NACSIS Grant-in-Aid Scientific Research Database (NTCIR-2)

Last modified: Aug. 14, 2000

Document records are extracted from "NACSIS Grant-in-Aid Scientific Research Database" .

The Ministry of Education, Science, Sports and Culture promotes scientific research in Japan through subsidies to researchers. Each researcher must report the results of subsidized research to the Ministry. These extended summaries are recorded in this database.
Also as we had put the "Error Notice", there are "errors", such as typographical errors, in the data. These range from the errors in the original data or other typographical errors, to errors in the reformatting done at NII or at the Test Collection Projects.
Both as part of the philosophy of leaving the data as close to the original as possible, and because it is impossible to check all the data manually, our error-checking has concentrated on allowing readability of the data rather than on correcting content.

Records are SGML tagged plain text. EUC is used as a character code set for Japanese text.

A record may contain ACCN, year (in which the record of summary was reported), subject code, title (project name), extended summary, caption(s), and keyword(s). ACCN and title are mandatory.
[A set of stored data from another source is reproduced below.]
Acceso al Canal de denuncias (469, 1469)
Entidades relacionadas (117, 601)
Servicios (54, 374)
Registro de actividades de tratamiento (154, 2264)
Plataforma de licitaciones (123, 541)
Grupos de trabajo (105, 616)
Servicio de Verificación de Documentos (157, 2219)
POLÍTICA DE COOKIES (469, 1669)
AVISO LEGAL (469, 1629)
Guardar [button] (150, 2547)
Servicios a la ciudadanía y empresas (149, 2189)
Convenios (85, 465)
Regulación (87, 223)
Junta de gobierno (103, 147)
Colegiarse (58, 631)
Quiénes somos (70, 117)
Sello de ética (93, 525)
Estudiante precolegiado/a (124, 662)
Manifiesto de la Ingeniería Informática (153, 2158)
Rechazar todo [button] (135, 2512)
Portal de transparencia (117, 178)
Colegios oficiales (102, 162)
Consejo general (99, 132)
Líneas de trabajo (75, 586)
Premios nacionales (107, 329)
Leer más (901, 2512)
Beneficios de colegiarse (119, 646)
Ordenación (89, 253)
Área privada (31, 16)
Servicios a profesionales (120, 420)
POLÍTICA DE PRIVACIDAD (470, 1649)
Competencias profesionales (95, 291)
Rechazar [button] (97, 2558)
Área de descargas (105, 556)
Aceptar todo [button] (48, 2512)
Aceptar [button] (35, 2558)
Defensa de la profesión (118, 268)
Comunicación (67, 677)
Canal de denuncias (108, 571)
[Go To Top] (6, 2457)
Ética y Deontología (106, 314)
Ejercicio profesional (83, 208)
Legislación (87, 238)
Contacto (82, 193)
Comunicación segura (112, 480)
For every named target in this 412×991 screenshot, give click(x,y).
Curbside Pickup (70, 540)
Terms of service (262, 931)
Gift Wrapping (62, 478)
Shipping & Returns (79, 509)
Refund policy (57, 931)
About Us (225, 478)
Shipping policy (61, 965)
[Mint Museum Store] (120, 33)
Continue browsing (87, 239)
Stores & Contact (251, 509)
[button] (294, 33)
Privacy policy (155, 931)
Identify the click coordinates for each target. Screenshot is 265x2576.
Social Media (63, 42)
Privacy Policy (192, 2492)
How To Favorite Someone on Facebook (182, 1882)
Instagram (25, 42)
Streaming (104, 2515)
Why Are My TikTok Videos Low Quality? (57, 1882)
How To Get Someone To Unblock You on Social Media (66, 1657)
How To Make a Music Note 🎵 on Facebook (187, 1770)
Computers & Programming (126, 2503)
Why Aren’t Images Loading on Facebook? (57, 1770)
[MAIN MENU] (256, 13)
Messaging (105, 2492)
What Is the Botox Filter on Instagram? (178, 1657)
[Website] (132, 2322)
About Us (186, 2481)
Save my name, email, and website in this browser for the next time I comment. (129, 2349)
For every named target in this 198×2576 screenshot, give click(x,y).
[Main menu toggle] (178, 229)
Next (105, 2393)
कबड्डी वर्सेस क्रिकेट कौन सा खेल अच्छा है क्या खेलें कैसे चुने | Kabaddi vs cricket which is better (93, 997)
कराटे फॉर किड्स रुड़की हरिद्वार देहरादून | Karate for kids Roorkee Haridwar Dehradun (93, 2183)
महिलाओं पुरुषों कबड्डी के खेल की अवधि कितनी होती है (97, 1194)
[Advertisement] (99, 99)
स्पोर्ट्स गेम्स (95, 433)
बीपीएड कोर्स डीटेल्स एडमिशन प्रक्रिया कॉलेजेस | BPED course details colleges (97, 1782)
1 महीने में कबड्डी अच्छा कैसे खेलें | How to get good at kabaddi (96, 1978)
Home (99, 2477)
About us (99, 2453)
A Sample of Japanese document in J Collection [html] [plain text]
A Sample of English document in E Collection [html] [plain text]
A Sample of Japanese document with segmentation [html] [plain text]
List of tags in a Japanese document record

<REC> beginning tag of a document record
<ACCN> document ID (Accession Number); it is a combination of 'kaken-e-' and 10 figures. </ACCN>
<YEAR> fiscal year in which the document was repotred; it is a number of 4 figures. </YEAR>
<SBE1> subject code; the one in 1985 to 1992 is enclosed by '<SBE1>' and '</SBE1>, and the one in 1993 to 1999 is enclosed by '<SBE2>' and '</SBE2>; it is a combination of 3 figures and subject name. </SBE1>
<PJNE TYPE="alpha"> title </PJNE>
<ABSE TYPE="alpha"> extended summary <ABSE.P> and </ABSE.P> for a paragraph in it. </ABSE>
<CAPE TYPE="alpha"> caption; if there are more than a caption, each of them is enclosed by tags separately. </CAPE>
<KYWE TYPE="alpha"> keyword(s); each keyword is divided by ' / ' (single-byte space + single-byte slash + single-byte space). </KYWE>
</REC> end tag of a document record
'<PJNM TYPE="kanji">' and '<PJNE TYPE="alpha">' are equivalent to '<TITL TYPE="kanji">' and '<TITE TYPE="alpha">' in NACSIS Academinc Conference Paper Database respectively.
'TYPE="kanji"','TYPE="alpha"' indicate the type of characters used in the field. "kanji" indicates that the 2-byte-EUC code is used in the field. "alpha" indicated that the field contains only single-byte ascii codes.
The keywords are assigned by the author. There is no specific controlled vocabulary for them.
Special Characters & Strings [1]: Entity: The strings which are started with '&' and ended with ';' (for example, >, <, °, Σ, and so on) are often appeared in the document data of NTCIR-1 and 2. They are meaningful strings and not errors. They are called 'entities' and used to represent the special characters or symbols, such as mathematical symbols, symbols for units, Greek characters, Cyril characters, etc. under the SGML/XML environment.
Special Characters & Strings [2]: Characters other than standard character code sets: The special characters created by the authors of the documents and included in the original document records were replaced by the string '*?' in the document data of NTCIR-1 and 2 since such special characters are not included in the standard character code set and can not be used in the system other than original authors'.